Warning reader: this review is blunt. If I am to write a review, as is the case, I want anyone reading it to get a sense of where I’m coming from, rather than convince someone the “right” and “wrong” opinion on the content discussed, which in the long run only serves to feed the writer’s ego. No ego assertion here, just honesty in search of a little empathy. With this in mind, if I am left feeling bitter then there is no need to sugarcoat. So here goes.
I listened to Introducing, the newest from Foxy Shazam. It left me feeling very confused. Not the good kind of confused. The good kind of confused is when something prompts one to re-evaluate perspective. This was more the “what the hell are they going for?” type of confused. The piano throughout Introducing competes with vocalist Eric Nally for frontman - almost every track has a dark and overly-theatric element (“almost” used because maybe one or two tracks aren’t that dark
but they’re all pretty theatric). The keys take their cue from the rock n’ roll elements of acts such as Jerry Lee Lewis and Queen, but with Nally’s At the Drive-In/Blood Brothers impression, in the context of contemporary “punk” (my apologies to Ian MacKaye for the absence of a better label), the end product sounds more contrived than a Styx rock opera. Foxy Shazam has taken the piano element incorporated into the post-punk movement and pushed it to the extreme, and this is the only “innovation” evident here; a small twist on the formula of a tired scene where most acts need to describe their uniqueness with top-notch verbiage to have others comprehend how unique they are. Case and point: “Foxy Shazam construct a formula of chaotic and disjointed, convulsive punk rock, complete w/ apocalyptic lyrics and doom-ridden instrumentation, seemingly rising and intoxicating like vapors from a cryptic, acid-laden party in hell.” Seriously.

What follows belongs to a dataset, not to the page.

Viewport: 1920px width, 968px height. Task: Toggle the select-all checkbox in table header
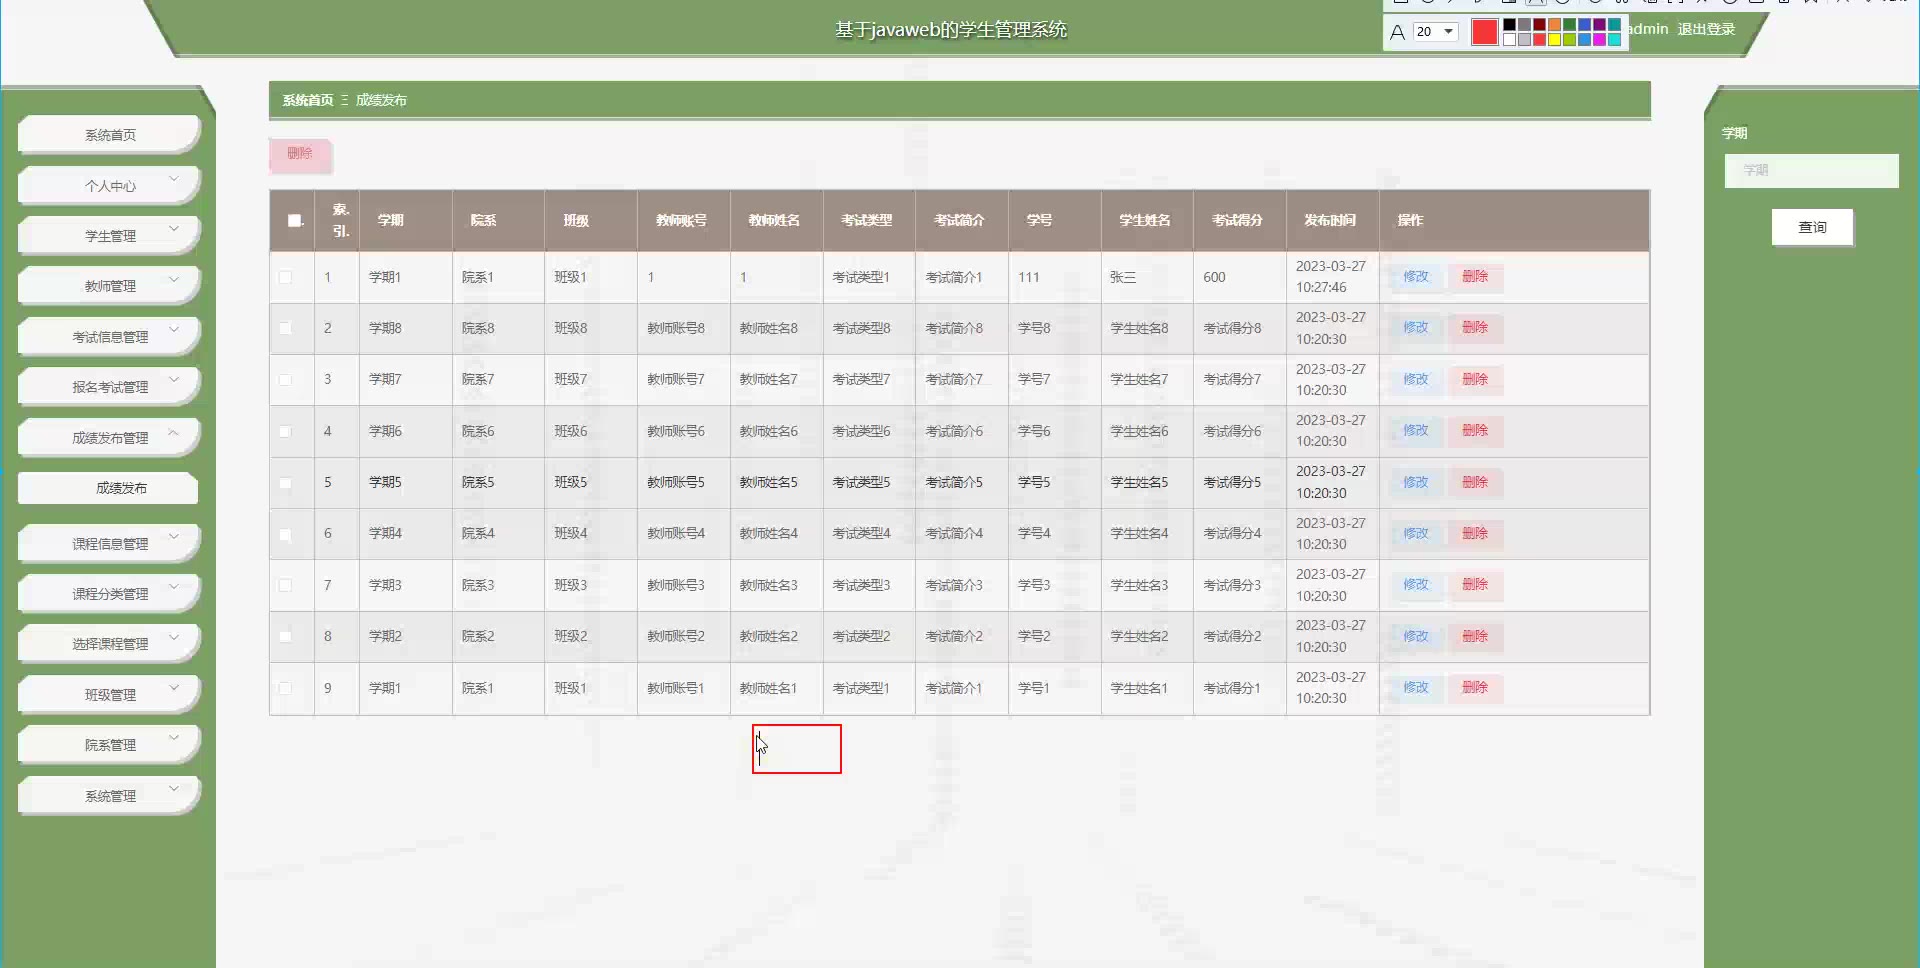point(295,220)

Maybe it has finally happened. Maybe I have reluctantly graduated into the caste of “the old generation” who sticks to the classics, and doesn’t have an ear for what’s new and hip and fresh and jive. But then again, I remember that same “not my generation” generation telling me about how all the groups popular in the days of my adolescence were regurgitating formats of the past, and I remember the day when I realized that for the most part, they were right. Now is not the time for a Philosophy of Music 101 course, but regardless of whether I think Foxy Shazam works or not, any band that proclaim themselves the “Evel Knievel of Rock N Roll” better have one hell of an album to back. Maybe these guys can rock a live crowd, but Introducing doesn’t come close to clearing the canyon.